New ACC/AHA guidelines dramatically increase the number of patients with hypertension, but that doesn’t mean they all need drugs. While the new normal is lower and the prehypertensive category has gone away, most people who were not considered to have hypertension under previous guidelines are encouraged to manage their blood pressure through lifestyle changes rather than medication. Individuals with diabetes and certain other comorbidities or at high risk of cardiovascular disease, however, need to be managed differently.

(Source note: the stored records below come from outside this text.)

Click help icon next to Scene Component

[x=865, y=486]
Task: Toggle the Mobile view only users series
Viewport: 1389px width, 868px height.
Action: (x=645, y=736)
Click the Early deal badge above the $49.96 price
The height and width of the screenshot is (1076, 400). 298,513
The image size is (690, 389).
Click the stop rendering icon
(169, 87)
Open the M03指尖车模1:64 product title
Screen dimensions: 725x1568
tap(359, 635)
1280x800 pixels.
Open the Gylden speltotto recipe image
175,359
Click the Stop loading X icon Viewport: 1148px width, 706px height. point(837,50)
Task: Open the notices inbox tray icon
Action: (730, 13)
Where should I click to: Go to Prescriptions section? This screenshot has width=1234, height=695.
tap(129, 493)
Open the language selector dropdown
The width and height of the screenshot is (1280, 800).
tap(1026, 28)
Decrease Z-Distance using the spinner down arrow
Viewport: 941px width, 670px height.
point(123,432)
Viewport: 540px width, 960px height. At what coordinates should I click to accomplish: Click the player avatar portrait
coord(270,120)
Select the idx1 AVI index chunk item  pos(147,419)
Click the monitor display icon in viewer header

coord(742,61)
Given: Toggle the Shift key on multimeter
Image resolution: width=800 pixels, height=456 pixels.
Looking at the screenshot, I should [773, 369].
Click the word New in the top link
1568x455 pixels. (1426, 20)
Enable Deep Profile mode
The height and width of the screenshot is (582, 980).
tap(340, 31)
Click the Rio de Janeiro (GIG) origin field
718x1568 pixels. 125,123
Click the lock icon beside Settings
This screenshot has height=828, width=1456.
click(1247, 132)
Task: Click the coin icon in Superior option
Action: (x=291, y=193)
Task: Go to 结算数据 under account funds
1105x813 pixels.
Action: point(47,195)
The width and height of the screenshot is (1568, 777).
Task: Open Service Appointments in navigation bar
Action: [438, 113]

The first comprehensive revision to guidelines for the diagnosis and management of hypertension since 2003 changed the definition of high blood pressure (BP), putting 46% of the adult U.S. population in the category. The new standard will triple the number of men—and double the number of women—under age 45 years considered to have the condition. Does that mean that prescriptions for antihypertensives should also rise sharply? Probably not.
“If you already have a doubling of risk, you need to know about it. It doesn’t mean you need medication, but it’s a yellow light that you need to be lowering your blood pressure, mainly with non-drug approaches,” said lead author Paul K. Whelton, MB, MD, MSc, in a press release.
The ACC/AHA guidelines establish normal BP as less than 120/80 mm Hg. They also eliminate the prehypertensive category present in previous guidelines with an elevated blood pressure category that includes a systolic between 120 and 129 and diastolic less than 80 mm Hg and Stage 1 hypertension for systolic of 130 to 139 or diastolic between 80 and 89 mm Hg.
Patients with elevated or stage I hypertension should only be prescribed medication if they have already experienced myocardial infarction or stroke or are at high risk for either event, have diabetes mellitus, chronic kidney disease, or have a 10-year 10% or higher risk of high risk of atherosclerotic cardiovascular disease (ASCVD) using a recommended risk calculator.
The former Stage 1 hypertension is now classified as Stage 2, with a systolic of 140 or more and diastolic of at least 90 mm Hg. Physicians should consider prescribing antihypertensives to these patients as well as urging lifestyle changes known to reduce the risk of heart disease.
Patients should be considered to be in hypertensive crisis if their systolic exceeds 180 or their diastolic is over 120 mm Hg. Crisis indicates an immediate need for a change in medication, if asymptomatic, and hospitalization if accompanied by signs of organ damage.
The guidelines recommend that patients with known cardiovascular disease and those at high risk of atherosclerotic cardiovascular disease target a blood pressure of less than 130/80 mm Hg. The guidelines make a weaker recommendation for the same level for other individuals as well.
“The 2017 guideline strategy of tailoring treatment to a combination of both BP and underlying 10-year estimated risk of ASCVD is a huge step forward for hypertension management,“ said Philip Greenland, MD, and Eric Peterson, MD, MPH, in an editorial accompanying the guidelines in JAMA. “This change reflects epidemiologic data showing that both underlying risk and change in BP while receiving treatment determine one’s absolute benefit from BP lowering.”